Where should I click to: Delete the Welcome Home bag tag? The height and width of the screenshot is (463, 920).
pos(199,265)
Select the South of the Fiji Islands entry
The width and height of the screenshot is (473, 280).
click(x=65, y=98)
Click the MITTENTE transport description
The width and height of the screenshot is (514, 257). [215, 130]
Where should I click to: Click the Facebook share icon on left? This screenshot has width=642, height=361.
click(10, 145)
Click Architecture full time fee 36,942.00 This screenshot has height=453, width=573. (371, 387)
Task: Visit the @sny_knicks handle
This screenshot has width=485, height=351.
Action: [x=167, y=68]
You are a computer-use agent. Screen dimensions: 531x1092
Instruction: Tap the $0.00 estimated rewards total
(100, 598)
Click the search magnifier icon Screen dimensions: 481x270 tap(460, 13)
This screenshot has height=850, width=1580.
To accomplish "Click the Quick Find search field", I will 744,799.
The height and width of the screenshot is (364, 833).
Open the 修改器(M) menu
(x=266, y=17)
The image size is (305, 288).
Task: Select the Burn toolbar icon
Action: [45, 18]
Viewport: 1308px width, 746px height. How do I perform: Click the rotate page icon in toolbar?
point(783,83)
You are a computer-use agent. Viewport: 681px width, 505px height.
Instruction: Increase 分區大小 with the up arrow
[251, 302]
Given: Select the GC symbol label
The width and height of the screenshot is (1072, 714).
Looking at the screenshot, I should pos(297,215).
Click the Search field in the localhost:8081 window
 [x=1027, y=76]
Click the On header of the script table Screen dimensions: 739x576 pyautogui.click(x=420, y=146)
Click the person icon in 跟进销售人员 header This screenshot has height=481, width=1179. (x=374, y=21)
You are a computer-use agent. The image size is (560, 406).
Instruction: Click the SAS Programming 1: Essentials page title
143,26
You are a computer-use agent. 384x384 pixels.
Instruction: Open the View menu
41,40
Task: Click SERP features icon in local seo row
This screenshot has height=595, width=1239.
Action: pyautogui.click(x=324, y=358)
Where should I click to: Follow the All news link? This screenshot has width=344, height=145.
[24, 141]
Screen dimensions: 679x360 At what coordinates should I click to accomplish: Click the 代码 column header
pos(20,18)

..............................

→ **EXERCISE REQUIREMENTS**
Your output should be the listing's lines, exact and complete, from its first line to the line that contains "Click the search magnifier", inclusive.

→ **RESPONSE TO THE TASK**
Where should I click to: Delete the Welcome Home bag tag? The height and width of the screenshot is (463, 920).
pos(199,265)
Select the South of the Fiji Islands entry
The width and height of the screenshot is (473, 280).
click(x=65, y=98)
Click the MITTENTE transport description
The width and height of the screenshot is (514, 257). [215, 130]
Where should I click to: Click the Facebook share icon on left? This screenshot has width=642, height=361.
click(10, 145)
Click Architecture full time fee 36,942.00 This screenshot has height=453, width=573. (371, 387)
Task: Visit the @sny_knicks handle
This screenshot has width=485, height=351.
Action: [x=167, y=68]
You are a computer-use agent. Screen dimensions: 531x1092
Instruction: Tap the $0.00 estimated rewards total
(100, 598)
Click the search magnifier icon Screen dimensions: 481x270 tap(460, 13)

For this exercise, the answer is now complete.